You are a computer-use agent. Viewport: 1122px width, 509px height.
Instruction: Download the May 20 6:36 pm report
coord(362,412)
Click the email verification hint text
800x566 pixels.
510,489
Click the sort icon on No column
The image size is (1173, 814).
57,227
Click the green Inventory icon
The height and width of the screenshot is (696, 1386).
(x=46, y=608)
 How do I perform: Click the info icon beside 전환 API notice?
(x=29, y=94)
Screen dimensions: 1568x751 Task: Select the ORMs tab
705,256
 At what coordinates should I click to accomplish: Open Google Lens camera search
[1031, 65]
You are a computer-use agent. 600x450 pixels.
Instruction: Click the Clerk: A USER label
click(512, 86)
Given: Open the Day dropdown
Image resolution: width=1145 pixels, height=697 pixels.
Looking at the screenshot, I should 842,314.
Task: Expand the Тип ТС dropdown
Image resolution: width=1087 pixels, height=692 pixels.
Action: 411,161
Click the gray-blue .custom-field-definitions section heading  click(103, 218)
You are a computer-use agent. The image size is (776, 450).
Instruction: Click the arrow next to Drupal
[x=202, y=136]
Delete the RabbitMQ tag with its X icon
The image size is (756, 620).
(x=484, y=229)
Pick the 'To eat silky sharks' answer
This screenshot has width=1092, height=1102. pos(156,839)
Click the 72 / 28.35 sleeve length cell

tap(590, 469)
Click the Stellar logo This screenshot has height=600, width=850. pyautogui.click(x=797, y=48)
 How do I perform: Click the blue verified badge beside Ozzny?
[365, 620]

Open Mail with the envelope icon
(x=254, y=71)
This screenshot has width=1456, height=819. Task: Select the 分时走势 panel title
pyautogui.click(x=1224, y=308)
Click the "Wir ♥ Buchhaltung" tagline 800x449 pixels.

=== Task directions ===
Restate the whole set of entries exactly.

=== Exercise response ===
You are a computer-use agent. Viewport: 1122px width, 509px height.
Instruction: Download the May 20 6:36 pm report
coord(362,412)
Click the email verification hint text
800x566 pixels.
510,489
Click the sort icon on No column
The image size is (1173, 814).
57,227
Click the green Inventory icon
The height and width of the screenshot is (696, 1386).
(x=46, y=608)
 How do I perform: Click the info icon beside 전환 API notice?
(x=29, y=94)
Screen dimensions: 1568x751 Task: Select the ORMs tab
705,256
 At what coordinates should I click to accomplish: Open Google Lens camera search
[1031, 65]
You are a computer-use agent. 600x450 pixels.
Instruction: Click the Clerk: A USER label
click(512, 86)
Given: Open the Day dropdown
Image resolution: width=1145 pixels, height=697 pixels.
Looking at the screenshot, I should 842,314.
Task: Expand the Тип ТС dropdown
Image resolution: width=1087 pixels, height=692 pixels.
Action: 411,161
Click the gray-blue .custom-field-definitions section heading  click(103, 218)
You are a computer-use agent. The image size is (776, 450).
Instruction: Click the arrow next to Drupal
[x=202, y=136]
Delete the RabbitMQ tag with its X icon
The image size is (756, 620).
(x=484, y=229)
Pick the 'To eat silky sharks' answer
This screenshot has width=1092, height=1102. pos(156,839)
Click the 72 / 28.35 sleeve length cell

tap(590, 469)
Click the Stellar logo This screenshot has height=600, width=850. pyautogui.click(x=797, y=48)
 How do I perform: Click the blue verified badge beside Ozzny?
[365, 620]

Open Mail with the envelope icon
(x=254, y=71)
This screenshot has width=1456, height=819. Task: Select the 分时走势 panel title
pyautogui.click(x=1224, y=308)
Click the "Wir ♥ Buchhaltung" tagline 800x449 pixels.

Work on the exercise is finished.